駆け付けた捜査員は半信半疑のままにその人の事情聴取を行うことになった。取調室へと移動する時も、椅子に座り調書が始まってからも、やはり変化は見られなかった。

事情聴取と並行して駆け足でその人の過去の犯罪履歴や、高校生活での問題がないかについて調べたが前科はなく、それどころか軽犯罪はおろか補導の経験すらなかった。

身辺調査をするものの、その人には両親はなく親戚ともほとんど絶縁状態で一人暮らしをしており、また高校生活も真っ当に過ごしており素行についても何の問題もなかったと担任の教師は語ったという。

犯罪履歴や身辺調査からは何の情報も得ることができなかったものの、反して事情聴取は不気味なほどにスムーズに進んでいった。

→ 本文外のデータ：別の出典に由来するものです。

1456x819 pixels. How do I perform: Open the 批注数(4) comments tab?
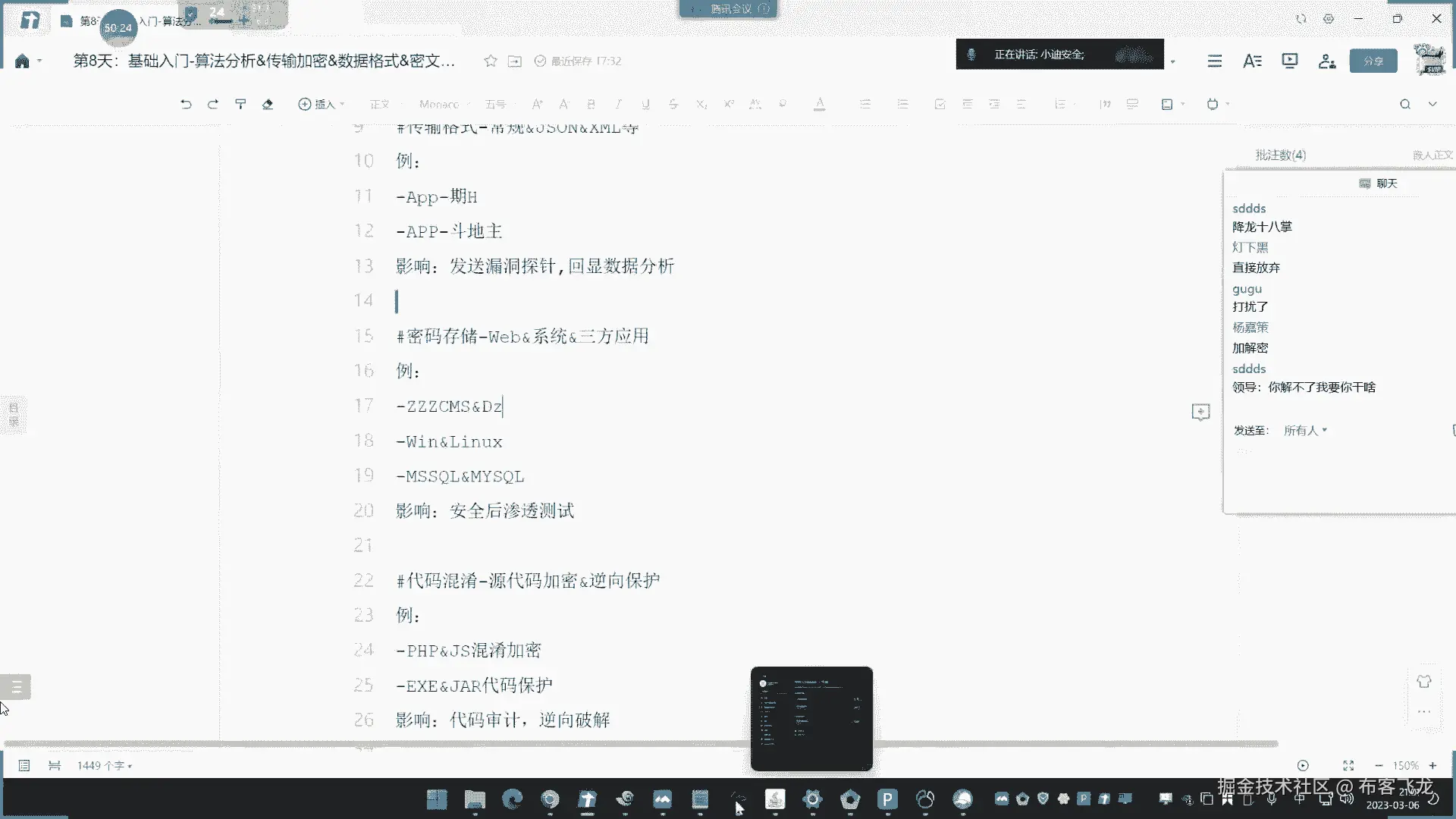1280,155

供述には一貫して整合性があり、報道されていない犯行現場の機密情報等も知っていたことから今回の一連の事件に関与していたことが断定された。

しかし、容疑者立ち会いの下に実況見分を幾度か行うも、その人が殺害現場に足を運んだ証拠が見つからなかった。

更に捜査員の頭を抱え込ませたのは、どういうことかその人は聴取の中では機密情報である現場の状況を的確に答えることができていたのに、現場への行き方については知らないと話した。

また被害者との接点ははほとんど見られず、顔は知っていても名前を知る者は一人として居なかったのだった。

「名前も知らぬ被害者の顔を君はなぜ知っているのか?」 そう問うた捜査員に対してその人は「夢の中でその人を殺した、その時に顔を見た」 と淡々と答えたのだと言う。

夢の中で人を殺すことなどあり得ない。当然の見解の下、その人は錯乱状態にあると疑われ警察は起訴前であるにも関わらず精神鑑定を行うことを決定した。そして昨日。

専門家による精神鑑定の結果、応答は明瞭で淀みがなく正常。しかし夢による啓示に対する異常な固着が見られるため精神疾患を患っている可能性が高い。とし、刑事責任能力についてはないと診断された。

それに加えて事件としても証拠不十分である為に立件するには難しく、警察は事件の重要参考人でもあり自主をしてきたその人を、一度は緊急逮捕に至ったが誤認逮捕として釈放をせざるを得なかったのだ。

緊急逮捕の一報から束の間、再び殺人鬼が野に放たれる恐怖に、世間の不安や怒りの矛先は自然と警察へと向いた。

警視庁の眼前での抗議デモも行われたが、その人は要人並みの厳重な警護の下で釈放されたのだった。